## Written problem 1
In the listing below, convert everything from the line containing "Tap the bar" down to the line containing "Tap the value" into a JSON array of strings, one string per line, with blank lines omitted.

## Passage shown
....
Tim Cocks
- Born: Timothy Maxwell Delve Cocks 29 September 1952 (age 73) Durban, South Africa
- Height: 1.77 m (5 ft 10 in)
- Weight: 77 kg (170 lb)
- School: Westville Boys' High School

Rugby union career

Amateur team(s)
- Years: Team / Apps / (Points)
- Durban Collegians

Provincial / State sides
- Years: Team / Apps / (Points)
- 1973–1980: Natal / 85

International career
- Years: Team / Apps / (Points)
- 1980: South Africa

= Tim Cocks =

South Africa international rugby union player

 Timothy Maxwell Delve Cocks (born 29 September 1952) is a former South African rugby union player.

==Playing career==

Cocks represented the Schools team at the 1970 annual Craven Week tournament. After school, Cocks played for the Natal under–20 team and thereafter for the Natal Currie Cup side. In 1979, Cocks was in the South African Barbarians side that toured to the United Kingdom under manager Chick Henderson, alongside players such as Divan Serfontein and Errol Tobias.
....
## Data provided

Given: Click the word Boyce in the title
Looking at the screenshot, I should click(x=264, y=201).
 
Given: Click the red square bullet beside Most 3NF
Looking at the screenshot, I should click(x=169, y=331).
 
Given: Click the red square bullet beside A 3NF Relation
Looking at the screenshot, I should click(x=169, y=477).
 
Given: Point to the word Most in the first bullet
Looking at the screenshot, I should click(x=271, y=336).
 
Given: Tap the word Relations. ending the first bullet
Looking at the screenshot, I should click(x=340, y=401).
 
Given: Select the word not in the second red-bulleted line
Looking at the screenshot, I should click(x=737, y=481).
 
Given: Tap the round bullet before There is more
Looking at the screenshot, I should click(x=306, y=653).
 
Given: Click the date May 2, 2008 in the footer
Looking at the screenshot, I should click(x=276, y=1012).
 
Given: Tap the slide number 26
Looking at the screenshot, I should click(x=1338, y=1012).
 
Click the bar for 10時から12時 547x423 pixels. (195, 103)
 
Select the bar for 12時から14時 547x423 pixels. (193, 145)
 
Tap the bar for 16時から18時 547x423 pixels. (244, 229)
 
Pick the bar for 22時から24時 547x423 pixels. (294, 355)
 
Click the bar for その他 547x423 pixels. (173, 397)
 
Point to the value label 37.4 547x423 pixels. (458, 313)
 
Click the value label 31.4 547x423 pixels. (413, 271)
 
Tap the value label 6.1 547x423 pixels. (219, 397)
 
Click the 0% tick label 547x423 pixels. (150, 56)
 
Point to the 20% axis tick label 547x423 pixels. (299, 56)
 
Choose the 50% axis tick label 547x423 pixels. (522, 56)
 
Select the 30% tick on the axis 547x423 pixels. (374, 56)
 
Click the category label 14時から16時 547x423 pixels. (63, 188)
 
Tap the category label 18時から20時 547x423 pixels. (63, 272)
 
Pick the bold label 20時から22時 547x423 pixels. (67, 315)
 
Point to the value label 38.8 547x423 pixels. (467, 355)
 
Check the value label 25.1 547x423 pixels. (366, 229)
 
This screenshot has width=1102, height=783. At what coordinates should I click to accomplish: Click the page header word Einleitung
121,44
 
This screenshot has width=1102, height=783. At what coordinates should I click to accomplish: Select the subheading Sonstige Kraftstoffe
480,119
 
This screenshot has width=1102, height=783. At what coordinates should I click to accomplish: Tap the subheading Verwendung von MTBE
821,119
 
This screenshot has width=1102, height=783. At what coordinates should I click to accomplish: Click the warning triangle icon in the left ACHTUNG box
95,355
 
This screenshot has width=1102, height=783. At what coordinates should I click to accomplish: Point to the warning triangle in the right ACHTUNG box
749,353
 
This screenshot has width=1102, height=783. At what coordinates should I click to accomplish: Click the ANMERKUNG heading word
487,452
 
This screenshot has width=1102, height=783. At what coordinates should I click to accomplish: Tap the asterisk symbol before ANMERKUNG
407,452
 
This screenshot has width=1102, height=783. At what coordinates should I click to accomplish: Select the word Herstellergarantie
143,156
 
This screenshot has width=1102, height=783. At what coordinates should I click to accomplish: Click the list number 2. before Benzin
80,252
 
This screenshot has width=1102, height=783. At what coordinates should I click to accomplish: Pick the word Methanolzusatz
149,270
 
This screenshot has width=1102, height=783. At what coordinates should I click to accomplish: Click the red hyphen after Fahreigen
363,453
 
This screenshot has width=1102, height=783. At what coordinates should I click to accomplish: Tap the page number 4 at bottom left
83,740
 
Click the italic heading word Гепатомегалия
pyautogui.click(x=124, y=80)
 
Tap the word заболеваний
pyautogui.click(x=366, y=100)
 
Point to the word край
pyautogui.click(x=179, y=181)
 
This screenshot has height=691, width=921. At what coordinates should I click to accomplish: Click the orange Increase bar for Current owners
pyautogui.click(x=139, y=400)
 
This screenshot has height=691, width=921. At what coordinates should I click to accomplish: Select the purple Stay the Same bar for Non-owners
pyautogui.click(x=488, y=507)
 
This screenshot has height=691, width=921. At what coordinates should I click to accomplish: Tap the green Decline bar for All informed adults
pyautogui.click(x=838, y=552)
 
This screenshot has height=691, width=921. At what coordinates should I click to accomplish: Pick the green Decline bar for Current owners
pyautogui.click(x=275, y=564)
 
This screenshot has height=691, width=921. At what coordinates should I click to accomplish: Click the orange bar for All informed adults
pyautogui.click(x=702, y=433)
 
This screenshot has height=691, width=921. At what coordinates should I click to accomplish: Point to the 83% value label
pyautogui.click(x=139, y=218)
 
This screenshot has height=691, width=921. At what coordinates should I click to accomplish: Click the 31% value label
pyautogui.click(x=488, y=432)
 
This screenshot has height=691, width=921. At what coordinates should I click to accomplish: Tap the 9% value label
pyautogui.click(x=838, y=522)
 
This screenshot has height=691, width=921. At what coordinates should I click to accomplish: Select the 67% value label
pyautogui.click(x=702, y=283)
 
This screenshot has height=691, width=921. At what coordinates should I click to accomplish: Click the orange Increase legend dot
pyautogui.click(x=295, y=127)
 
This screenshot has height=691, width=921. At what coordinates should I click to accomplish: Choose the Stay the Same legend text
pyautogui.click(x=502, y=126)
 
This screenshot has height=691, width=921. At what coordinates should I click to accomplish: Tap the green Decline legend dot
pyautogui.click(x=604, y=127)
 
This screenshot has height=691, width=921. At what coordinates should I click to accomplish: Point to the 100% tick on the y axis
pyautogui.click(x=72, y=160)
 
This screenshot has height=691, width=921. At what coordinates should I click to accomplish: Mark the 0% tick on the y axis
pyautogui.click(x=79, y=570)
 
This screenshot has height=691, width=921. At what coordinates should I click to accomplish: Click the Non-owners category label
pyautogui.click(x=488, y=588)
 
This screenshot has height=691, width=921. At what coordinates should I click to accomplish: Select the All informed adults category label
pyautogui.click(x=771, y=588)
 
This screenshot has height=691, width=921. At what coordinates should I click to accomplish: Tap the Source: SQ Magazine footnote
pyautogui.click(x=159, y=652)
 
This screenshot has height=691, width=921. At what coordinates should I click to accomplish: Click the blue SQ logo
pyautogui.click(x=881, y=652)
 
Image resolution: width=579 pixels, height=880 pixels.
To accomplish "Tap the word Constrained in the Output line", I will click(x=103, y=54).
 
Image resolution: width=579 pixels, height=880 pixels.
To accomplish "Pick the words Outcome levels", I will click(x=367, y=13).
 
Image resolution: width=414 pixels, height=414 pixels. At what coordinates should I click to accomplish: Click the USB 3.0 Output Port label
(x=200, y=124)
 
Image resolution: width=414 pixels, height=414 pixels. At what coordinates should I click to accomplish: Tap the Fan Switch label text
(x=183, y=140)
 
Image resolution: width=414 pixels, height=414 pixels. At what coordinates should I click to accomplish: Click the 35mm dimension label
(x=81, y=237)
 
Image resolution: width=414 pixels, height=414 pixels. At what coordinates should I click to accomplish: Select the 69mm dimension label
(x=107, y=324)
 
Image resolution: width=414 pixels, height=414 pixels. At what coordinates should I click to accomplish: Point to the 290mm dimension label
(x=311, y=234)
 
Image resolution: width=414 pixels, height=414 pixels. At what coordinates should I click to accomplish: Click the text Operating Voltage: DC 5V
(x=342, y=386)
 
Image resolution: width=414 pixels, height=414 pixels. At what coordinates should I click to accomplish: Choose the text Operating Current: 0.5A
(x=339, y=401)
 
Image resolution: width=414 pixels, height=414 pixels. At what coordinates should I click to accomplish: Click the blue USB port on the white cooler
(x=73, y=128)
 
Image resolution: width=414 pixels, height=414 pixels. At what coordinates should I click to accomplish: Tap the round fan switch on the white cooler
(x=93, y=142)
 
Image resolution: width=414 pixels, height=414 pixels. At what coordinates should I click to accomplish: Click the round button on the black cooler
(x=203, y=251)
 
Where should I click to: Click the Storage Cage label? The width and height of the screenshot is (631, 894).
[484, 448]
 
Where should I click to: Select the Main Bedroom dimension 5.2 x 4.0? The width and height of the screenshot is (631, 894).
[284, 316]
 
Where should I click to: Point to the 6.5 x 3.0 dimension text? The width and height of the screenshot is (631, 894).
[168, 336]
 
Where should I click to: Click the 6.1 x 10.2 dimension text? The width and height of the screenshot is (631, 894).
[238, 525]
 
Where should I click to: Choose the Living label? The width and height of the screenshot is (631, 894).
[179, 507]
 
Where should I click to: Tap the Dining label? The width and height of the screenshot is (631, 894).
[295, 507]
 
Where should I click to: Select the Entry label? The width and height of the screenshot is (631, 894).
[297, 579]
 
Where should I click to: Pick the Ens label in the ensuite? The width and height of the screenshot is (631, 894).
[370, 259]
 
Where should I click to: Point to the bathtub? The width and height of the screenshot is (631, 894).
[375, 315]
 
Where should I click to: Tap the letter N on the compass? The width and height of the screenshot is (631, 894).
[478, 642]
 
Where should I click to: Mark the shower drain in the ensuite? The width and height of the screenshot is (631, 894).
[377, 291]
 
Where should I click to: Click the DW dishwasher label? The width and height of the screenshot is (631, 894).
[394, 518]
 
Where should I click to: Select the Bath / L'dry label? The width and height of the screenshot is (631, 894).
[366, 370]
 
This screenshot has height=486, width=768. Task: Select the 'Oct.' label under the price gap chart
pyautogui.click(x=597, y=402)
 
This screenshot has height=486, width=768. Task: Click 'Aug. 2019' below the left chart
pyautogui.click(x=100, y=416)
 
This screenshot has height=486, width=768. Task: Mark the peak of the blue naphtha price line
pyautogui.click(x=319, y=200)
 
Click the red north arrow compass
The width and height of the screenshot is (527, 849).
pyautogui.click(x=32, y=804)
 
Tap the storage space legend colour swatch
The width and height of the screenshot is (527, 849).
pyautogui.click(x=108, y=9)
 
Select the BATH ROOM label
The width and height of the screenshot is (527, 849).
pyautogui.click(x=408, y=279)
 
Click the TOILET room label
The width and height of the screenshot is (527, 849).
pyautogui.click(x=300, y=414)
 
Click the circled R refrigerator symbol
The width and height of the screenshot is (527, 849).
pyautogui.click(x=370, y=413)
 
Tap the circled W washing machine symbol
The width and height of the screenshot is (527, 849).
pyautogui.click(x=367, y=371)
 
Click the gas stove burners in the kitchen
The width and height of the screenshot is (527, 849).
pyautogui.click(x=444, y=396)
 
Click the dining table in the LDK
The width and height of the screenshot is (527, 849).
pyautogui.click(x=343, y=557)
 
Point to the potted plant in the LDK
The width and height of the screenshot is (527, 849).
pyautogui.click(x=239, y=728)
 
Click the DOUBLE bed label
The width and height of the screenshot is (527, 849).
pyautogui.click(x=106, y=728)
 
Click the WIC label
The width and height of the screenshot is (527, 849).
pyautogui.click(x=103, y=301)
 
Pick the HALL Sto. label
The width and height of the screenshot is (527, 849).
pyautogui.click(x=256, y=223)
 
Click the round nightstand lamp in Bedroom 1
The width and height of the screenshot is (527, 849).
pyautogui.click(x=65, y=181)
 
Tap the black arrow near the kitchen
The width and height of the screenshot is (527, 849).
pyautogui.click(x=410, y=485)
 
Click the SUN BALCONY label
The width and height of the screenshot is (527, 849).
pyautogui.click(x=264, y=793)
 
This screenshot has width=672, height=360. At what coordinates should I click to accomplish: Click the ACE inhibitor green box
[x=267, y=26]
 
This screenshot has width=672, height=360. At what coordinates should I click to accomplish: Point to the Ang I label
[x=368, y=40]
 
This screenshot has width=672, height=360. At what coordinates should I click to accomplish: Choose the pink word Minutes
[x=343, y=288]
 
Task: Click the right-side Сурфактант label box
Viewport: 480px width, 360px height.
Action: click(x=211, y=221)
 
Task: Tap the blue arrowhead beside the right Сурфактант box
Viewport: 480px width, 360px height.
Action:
....
## Written problem 2
Repeat the Tim Cocks profile verbatim, start to finish.

## Written reply 1
[
  "Tap the bar for 16時から18時 547x423 pixels. (244, 229)",
  "Pick the bar for 22時から24時 547x423 pixels. (294, 355)",
  "Click the bar for その他 547x423 pixels. (173, 397)",
  "Point to the value label 37.4 547x423 pixels. (458, 313)",
  "Click the value label 31.4 547x423 pixels. (413, 271)",
  "Tap the value label 6.1 547x423 pixels. (219, 397)"
]

## Written reply 2
Tim Cocks
- Born: Timothy Maxwell Delve Cocks 29 September 1952 (age 73) Durban, South Africa
- Height: 1.77 m (5 ft 10 in)
- Weight: 77 kg (170 lb)
- School: Westville Boys' High School

Rugby union career

Amateur team(s)
- Years: Team / Apps / (Points)
- Durban Collegians

Provincial / State sides
- Years: Team / Apps / (Points)
- 1973–1980: Natal / 85

International career
- Years: Team / Apps / (Points)
- 1980: South Africa

= Tim Cocks =

South Africa international rugby union player

 Timothy Maxwell Delve Cocks (born 29 September 1952) is a former South African rugby union player.

==Playing career==

Cocks represented the Schools team at the 1970 annual Craven Week tournament. After school, Cocks played for the Natal under–20 team and thereafter for the Natal Currie Cup side. In 1979, Cocks was in the South African Barbarians side that toured to the United Kingdom under manager Chick Henderson, alongside players such as Divan Serfontein and Errol Tobias.